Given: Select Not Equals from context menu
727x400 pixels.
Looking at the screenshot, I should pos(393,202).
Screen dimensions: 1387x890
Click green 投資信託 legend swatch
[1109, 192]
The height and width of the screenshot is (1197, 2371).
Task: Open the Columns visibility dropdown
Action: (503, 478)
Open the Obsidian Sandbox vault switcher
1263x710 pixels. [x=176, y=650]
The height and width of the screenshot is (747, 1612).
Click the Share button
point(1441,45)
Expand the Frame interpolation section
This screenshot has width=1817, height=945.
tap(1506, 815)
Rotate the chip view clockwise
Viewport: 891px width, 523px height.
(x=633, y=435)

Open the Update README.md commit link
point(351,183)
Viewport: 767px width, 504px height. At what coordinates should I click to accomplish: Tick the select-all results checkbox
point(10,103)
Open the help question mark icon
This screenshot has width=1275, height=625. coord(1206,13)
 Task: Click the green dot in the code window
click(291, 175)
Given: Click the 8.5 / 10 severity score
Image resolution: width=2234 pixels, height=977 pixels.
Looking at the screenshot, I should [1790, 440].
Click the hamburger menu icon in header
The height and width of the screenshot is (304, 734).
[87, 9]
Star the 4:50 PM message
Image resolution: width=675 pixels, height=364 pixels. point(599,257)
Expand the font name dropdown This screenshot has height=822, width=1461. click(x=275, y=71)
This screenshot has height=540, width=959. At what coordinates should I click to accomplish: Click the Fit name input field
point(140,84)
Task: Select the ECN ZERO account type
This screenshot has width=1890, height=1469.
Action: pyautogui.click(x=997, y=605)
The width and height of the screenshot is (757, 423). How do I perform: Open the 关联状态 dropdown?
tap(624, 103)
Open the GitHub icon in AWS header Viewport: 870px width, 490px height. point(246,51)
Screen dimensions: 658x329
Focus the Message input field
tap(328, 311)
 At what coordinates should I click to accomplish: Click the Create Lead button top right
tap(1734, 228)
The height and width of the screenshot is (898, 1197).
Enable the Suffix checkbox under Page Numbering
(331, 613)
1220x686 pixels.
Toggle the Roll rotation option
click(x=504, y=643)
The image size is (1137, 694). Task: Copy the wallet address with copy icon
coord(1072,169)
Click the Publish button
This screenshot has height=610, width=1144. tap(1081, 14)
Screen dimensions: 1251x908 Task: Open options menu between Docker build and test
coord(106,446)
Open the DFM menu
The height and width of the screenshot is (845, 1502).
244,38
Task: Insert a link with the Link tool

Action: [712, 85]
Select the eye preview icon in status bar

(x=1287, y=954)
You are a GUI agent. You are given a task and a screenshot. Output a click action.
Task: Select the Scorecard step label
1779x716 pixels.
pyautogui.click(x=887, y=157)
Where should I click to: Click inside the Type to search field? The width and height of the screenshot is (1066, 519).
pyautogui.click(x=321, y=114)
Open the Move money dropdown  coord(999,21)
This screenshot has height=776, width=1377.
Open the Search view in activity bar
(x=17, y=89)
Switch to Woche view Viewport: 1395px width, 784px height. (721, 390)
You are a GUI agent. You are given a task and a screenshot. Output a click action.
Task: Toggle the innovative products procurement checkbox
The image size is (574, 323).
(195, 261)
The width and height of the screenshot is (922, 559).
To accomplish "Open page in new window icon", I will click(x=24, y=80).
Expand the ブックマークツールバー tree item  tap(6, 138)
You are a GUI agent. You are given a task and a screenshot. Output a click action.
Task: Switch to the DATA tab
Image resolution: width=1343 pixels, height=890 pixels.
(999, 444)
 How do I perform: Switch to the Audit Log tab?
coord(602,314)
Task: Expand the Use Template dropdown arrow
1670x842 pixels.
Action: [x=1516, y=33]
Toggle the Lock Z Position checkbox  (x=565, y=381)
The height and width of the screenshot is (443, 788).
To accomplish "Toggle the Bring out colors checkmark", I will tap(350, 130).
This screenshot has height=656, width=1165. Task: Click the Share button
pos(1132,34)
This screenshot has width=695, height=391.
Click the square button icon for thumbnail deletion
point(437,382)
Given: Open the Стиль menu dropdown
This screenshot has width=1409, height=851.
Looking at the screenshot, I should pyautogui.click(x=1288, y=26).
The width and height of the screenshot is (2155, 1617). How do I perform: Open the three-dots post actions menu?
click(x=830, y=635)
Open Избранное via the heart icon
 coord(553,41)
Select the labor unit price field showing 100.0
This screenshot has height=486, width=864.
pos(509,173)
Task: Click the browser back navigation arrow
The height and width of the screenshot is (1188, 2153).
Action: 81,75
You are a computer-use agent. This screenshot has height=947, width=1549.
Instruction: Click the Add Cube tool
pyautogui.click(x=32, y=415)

▬▬▬▬▬▬▬▬▬▬

:: WHAT NEEDS TO BE DONE ::
Write down, word for word, the lines above from the one containing "1670x842 pixels." through the one containing "This screenshot has width=695, height=391.", both ends included.

:: WRITTEN ANSWER ::
1670x842 pixels.
Action: [x=1516, y=33]
Toggle the Lock Z Position checkbox  (x=565, y=381)
The height and width of the screenshot is (443, 788).
To accomplish "Toggle the Bring out colors checkmark", I will tap(350, 130).
This screenshot has height=656, width=1165. Task: Click the Share button
pos(1132,34)
This screenshot has width=695, height=391.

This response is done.